Billy terlihat menyipitkan mata pada laki-laki yang mendekati Renata.
“Rena, apa masih lama? Belinda sudah mencarimu,” kata laki-laki tersebut dan Rena menoleh.
“Saya catatkan pesanan ini dulu baru saya akan kembali ke atas. Mohon maaf, Tuan Rick, mereka semua adalah teman saya yang kebetulan berkunjung. Saya menyapa sebentar lalu akan kembali,” kata Rene bersikap sopan ketika dia tidak menyangka akan didatangi oleh pelanggan yang sedang dilayaninya tadi.
“Baiklah, aku akan menunggumu kembali. Cepatlah, Belinda, kau tahu, dia pasti tidak sabaran,” meskipun ucapannya pelan, tapi itu penuh penekanan.
“Uhm, saya akan segera kembali!” Setelah mendapatkan jawaban Rena, laki-laki itu kembali dan hanya melirik sebentar kearah meja kami.
“Regina, maafkan aku, aku akan buatkan pesanan kalian, tapi 30 menit terakhirku sudah dipesan oleh tamu. Kita akan bicara nanti setelah jam ku selesai,” kata Rena bersikap profesional dan hanya menoleh sesaat padaku, Axel dan juga Billy.
Hanya saja saat menoleh pada Billy, Rena merasakan tatapan tidak suka Billy semakin terlihat, namun gadis itu mengabaikan karena dia harus segera kembali ke meja tamunya.
“Ah, ok, jangan khawatir. Selesaikan tugasmu dulu. Aku akan menunggumu,” kataku seraya anggukan dari Regi dan dia memasukkan pesanan yang sudah di buatnya.
Regina terlihat berbicara dengan seorang pelayan yang diawal sempat menegurku. Seperti, dia ingin temannya itu yang melayani meja kami.
Aku tidak ingin membuat keributan, hanya segera makan saat pesanan datang. Dan, Axel hanya terus menatapku, sesekali dia membenarkan anak rambut yang keluar dan merapikannya kembali.
“Apa itu cocok dengan selera mu?” Axel bertanya karena melihat aku makan dengan lahap.
“Uhm, lagipula aku benar-benar kelaparan sejak siang,” kataku tidak berbohong karena memang makan siangku terlewat begitu saja karena sandiwara yang digelar oleh Nick.
Aku melirik pada gelas yang diminum Axel, dia baru minum seperempatnya. Begitupun dengan Billy.
“Kamu ga lapar?”
Ketika mendapat pertanyaan seperti itu Axel malah mendekati telingaku dan berbisik, “Aku akan makan setelah kau benar-benar kenyang. Maka dari itu, makanlah yang banyak sebelum aku menghabiskan dirimu!”

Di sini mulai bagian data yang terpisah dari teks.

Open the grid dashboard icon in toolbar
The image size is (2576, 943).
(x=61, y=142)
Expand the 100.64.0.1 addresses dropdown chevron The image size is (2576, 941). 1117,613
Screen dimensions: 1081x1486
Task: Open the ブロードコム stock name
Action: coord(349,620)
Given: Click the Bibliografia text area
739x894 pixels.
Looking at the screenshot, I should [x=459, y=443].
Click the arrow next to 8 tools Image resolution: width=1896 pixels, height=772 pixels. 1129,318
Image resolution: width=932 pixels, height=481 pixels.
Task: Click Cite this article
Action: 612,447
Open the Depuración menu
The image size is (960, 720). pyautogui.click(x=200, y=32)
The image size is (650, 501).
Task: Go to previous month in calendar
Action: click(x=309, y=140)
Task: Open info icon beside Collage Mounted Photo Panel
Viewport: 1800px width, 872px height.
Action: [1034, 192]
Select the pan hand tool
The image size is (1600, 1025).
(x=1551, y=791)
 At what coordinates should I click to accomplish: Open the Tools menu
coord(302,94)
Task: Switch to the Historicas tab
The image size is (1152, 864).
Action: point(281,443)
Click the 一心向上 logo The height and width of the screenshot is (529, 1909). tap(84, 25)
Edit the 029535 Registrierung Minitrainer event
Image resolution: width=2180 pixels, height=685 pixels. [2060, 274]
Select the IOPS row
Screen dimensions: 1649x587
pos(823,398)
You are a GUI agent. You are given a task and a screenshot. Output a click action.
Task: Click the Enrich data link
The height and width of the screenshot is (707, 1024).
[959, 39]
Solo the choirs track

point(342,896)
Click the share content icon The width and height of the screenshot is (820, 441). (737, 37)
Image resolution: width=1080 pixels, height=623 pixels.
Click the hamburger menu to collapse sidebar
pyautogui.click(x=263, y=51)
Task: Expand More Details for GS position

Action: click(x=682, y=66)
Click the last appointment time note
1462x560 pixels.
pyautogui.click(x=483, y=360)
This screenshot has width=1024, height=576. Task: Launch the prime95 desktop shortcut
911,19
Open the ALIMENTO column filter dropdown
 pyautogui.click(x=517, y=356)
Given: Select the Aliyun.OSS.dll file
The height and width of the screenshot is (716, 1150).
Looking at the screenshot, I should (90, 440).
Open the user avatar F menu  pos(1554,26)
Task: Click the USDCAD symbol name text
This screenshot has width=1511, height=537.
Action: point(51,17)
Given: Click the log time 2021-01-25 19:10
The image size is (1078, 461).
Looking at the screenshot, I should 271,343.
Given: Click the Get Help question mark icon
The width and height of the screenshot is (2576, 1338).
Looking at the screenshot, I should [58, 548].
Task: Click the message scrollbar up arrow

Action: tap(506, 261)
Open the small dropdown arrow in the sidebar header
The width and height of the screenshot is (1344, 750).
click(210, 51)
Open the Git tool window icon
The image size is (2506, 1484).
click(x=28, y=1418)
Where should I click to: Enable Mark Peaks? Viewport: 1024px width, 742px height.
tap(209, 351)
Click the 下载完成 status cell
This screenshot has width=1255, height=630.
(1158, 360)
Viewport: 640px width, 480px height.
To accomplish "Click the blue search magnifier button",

Aku sedikit tercekat dan menoleh, tepat sekali hidungku dihadapan wajah Axel.
Aku seperti berpikir sesaat dengan ucapan Axel. Lalu, aku membekap mulutku saat Axel senyum-senyum penuh arti padaku. Wajahku untuk kesekian kalinya sudah seperti udang rebus.
“Kau … bisa-bisanya!”
“Aku kan sudah mendapatkan persetujuan darimu. Memangnya aku salah? Hah!”
Aku membeku sesaat mendengar jawaban Axel.
Laki-laki dihadapanku ini sungguh benar-benar berbeda. Dia bukan lagi laki-laki yang menangisi kematianku.
“Uhuk! Uhuk!”
Aku menoleh saat mendengar Billy tiba-tiba saja tersedak. Sorot matanya menatap sesuatu.
Aku penasaran mengikuti tatapannya. Aku pun juga ikut terkejut saat aku melihat Renata sedang menggendong seorang gadis dan laki-laki yang menghampiri nya tadi terlihat begitu dekat dengan Renata.
Tangannya bahkan berada di pinggang gadis itu. Mereka terlihat seperti pasangan keluarga yang bahagia.
Aku benar-benar tidak menyangka akan ada hal seperti itu. Ini sudah diluar skenario alam karena aku ikut adil dalam perubahan yang terjadi pada Renata.
“Dasar wanita murahan, dia benar-benar merayu laki-laki itu!” gumam Billy yang mungkin saja terdengar oleh Axel karena langsung menoleh padanya.